The new acting Pentagon chief spent the morning briefing members of Congress on Capitol Hill about the decision, many of whom opposed the decision. In a rare statement criticizing Trump administration policy, Senate Majority Leader Mitch McConnell, a Kentucky Republican, said on Monday that the rapid drawdown “would hurt our allies and delight the people who wish us harm.” Acting Senate Intelligence Committee Chairman Marco Rubio, a Florida Republican, openly compared the prospect of a withdrawal to “a Saigon type of situation,” referencing the fall of Vietnam’s largest city at the end of the U.S. involvement in the war.
The reaction was similar on the Democratic side in Congress, where many hope to see a withdrawal from Afghanistan and Iraq but worry about the decision being made too quickly, as Iraq’s intelligence service reported four rockets fired on the U.S. Embassy in Baghdad just moments after the announcement.
“There was no doubt the final days of this administration would be tumultuous, but the haphazard nature of President Trump’s decision will harm our national security and jeopardize countless American, Afghan, and Iraqi lives,” said Democratic Sen. Tim Kaine, a member of the Armed Services Committee. But House Armed Services Committee Chairman Adam Smith, a fellow Democrat, called the move “the right policy decision.”

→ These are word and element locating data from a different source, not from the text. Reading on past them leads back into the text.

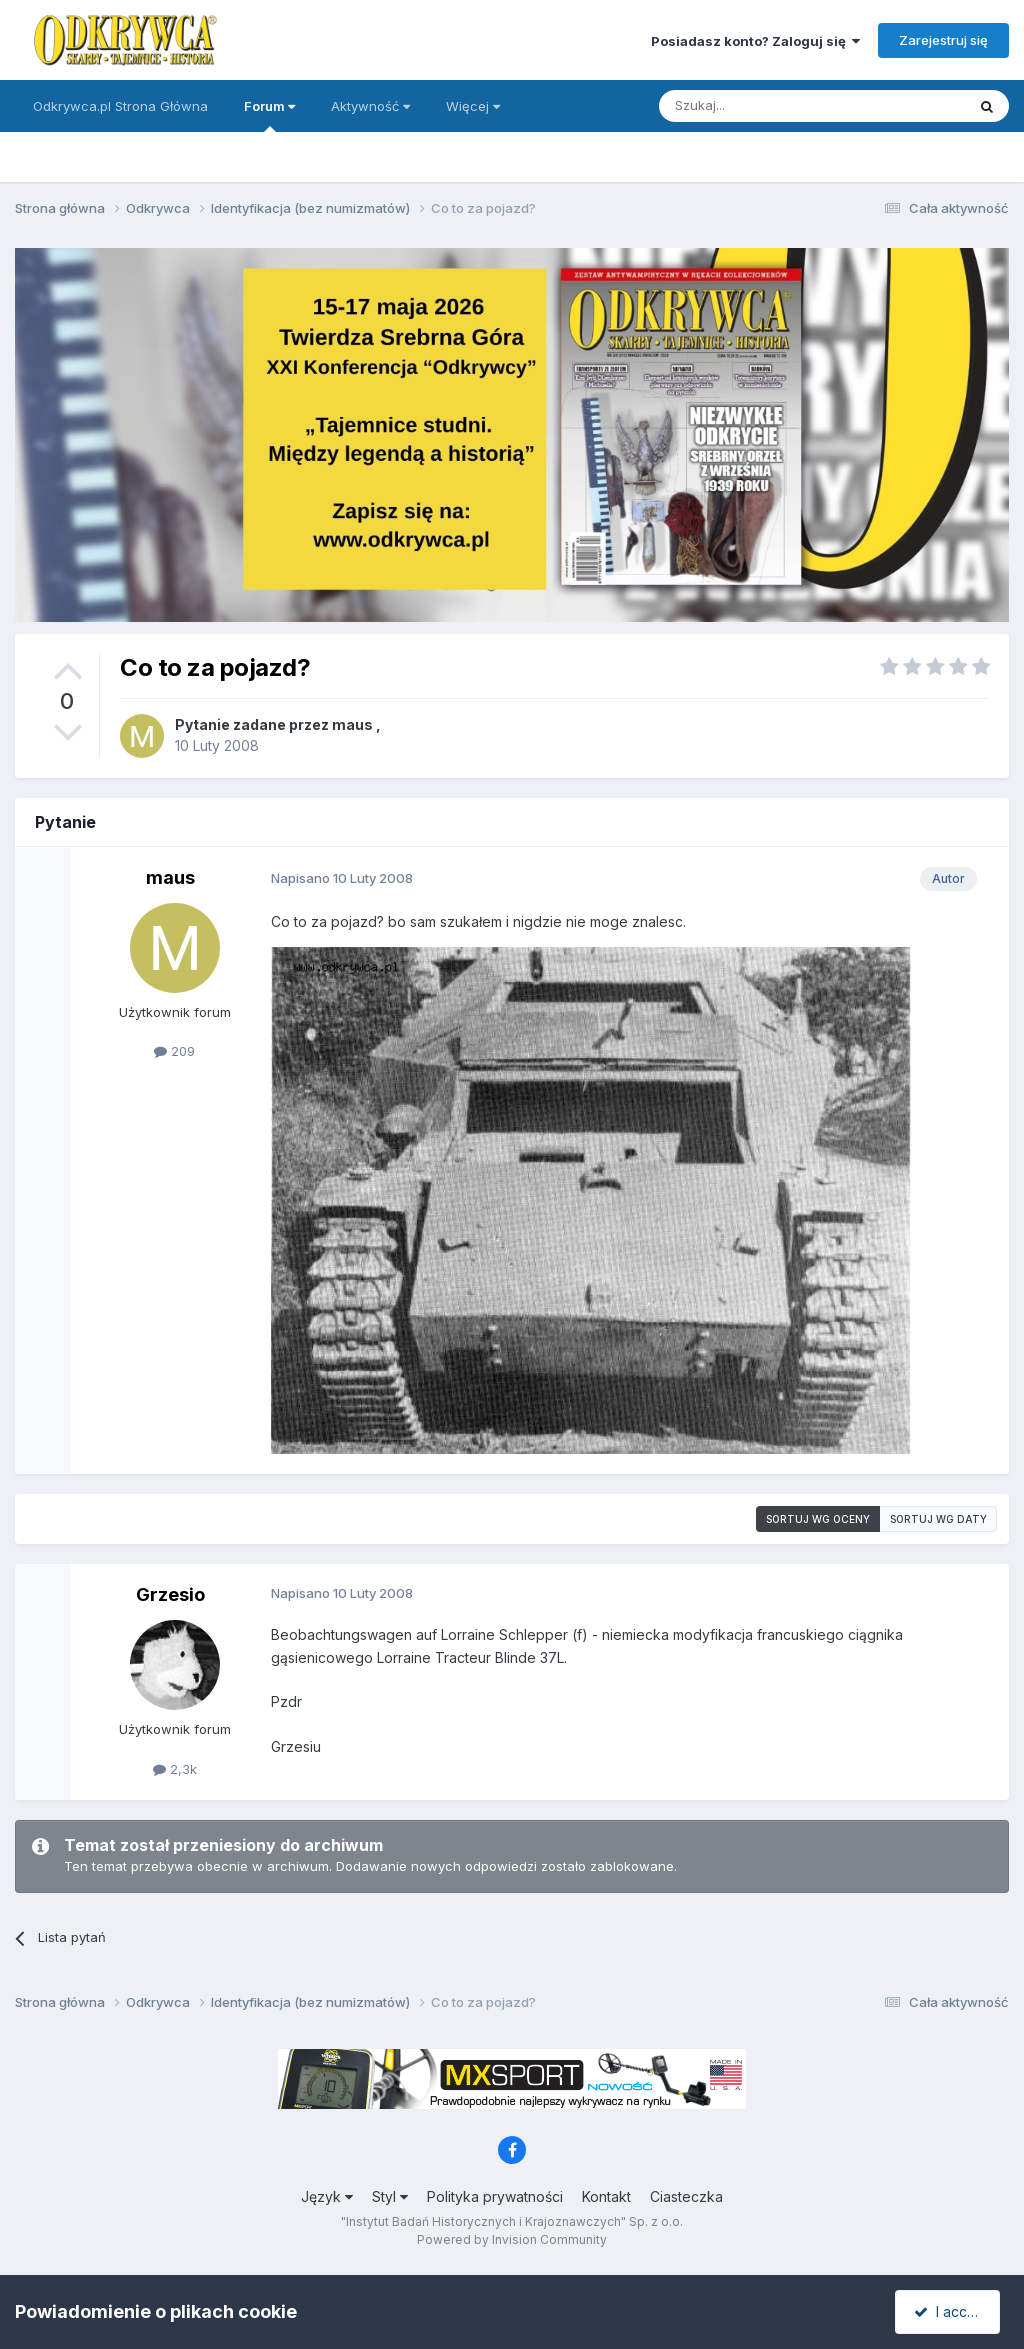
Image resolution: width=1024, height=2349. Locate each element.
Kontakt (606, 2196)
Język (327, 2196)
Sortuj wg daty (938, 1519)
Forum (269, 115)
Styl (390, 2196)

U.S. allies also expressed public reservations about the withdrawal. In a statement on Tuesday, NATO Secretary-General Jens Stoltenberg, while acknowledging that “no NATO ally wants to stay any longer than necessary,” warned that “the price for leaving too soon or in an uncoordinated way could be very high.”

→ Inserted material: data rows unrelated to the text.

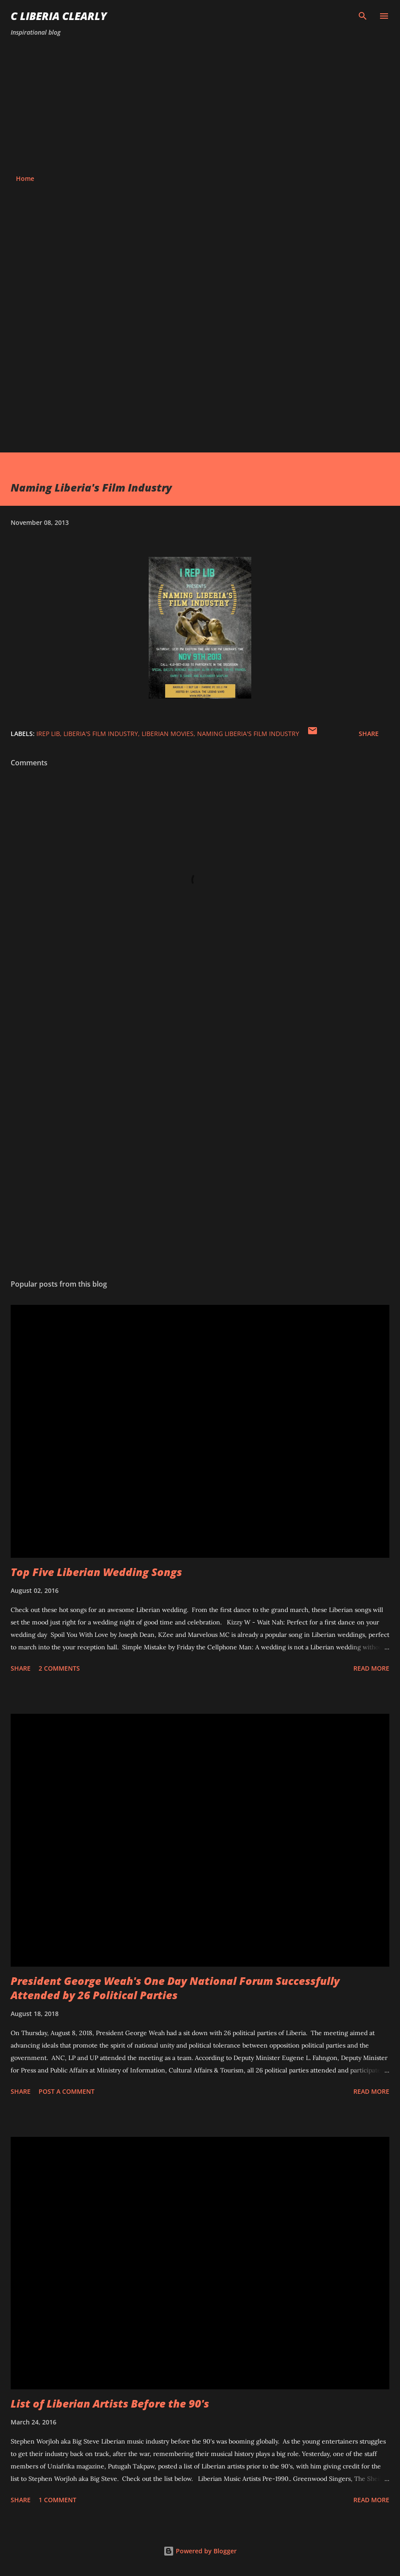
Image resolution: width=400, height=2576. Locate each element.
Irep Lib (48, 733)
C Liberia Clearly (59, 15)
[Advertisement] (200, 106)
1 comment (57, 2500)
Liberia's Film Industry (100, 733)
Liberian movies (168, 733)
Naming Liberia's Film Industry (248, 733)
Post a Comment (67, 2091)
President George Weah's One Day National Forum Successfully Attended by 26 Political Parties (175, 1987)
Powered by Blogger (200, 2551)
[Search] (362, 16)
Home (25, 178)
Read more (371, 1668)
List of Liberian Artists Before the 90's (110, 2403)
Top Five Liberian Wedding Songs (96, 1571)
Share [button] (369, 733)
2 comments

“Afghanistan risks becoming once again a platform for international terrorists to plan and organize attacks on our homelands,” Stoltenberg said, warning that the Islamic State could use the country to restore its lost self-declared caliphate in Iraq and Syria. Brett McGurk, Trump’s former presidential envoy to the anti-Islamic State coalition and now a critic of the administration, called the move “diplomatic malpractice.”
But a smattering of Republicans applauded the Trump administration for the withdrawal. Writing to Miller on Tuesday, Trump ally Sen. Josh Hawley said the 19-year U.S. war in Afghanistan had devolved into a nation-building exercise that was a drain on taxpayers and working Americans. “In the aftermath of 9/11, it was imperative that we destroyed al Qaeda and punished the Taliban,” Hawley wrote. “But those objectives have long since given way to a broader nation-building mission in the region. This is a mistake.”
Meanwhile, Biden has promised to leave a residual counterterrorism force in Afghanistan when he takes office, making some experts wary that the incoming commander in chief could disrupt fragile peace talks with an overly bellicose approach.
“I think there might be some folks in a future Biden administration who feel that the best way to extract a political settlement is to pressure the Taliban on the battlefield instead of giving political concessions,” said Adam Weinstein, a research fellow at the Quincy Institute who deployed to Afghanistan as a Marine in 2012. “But this failed in the past.”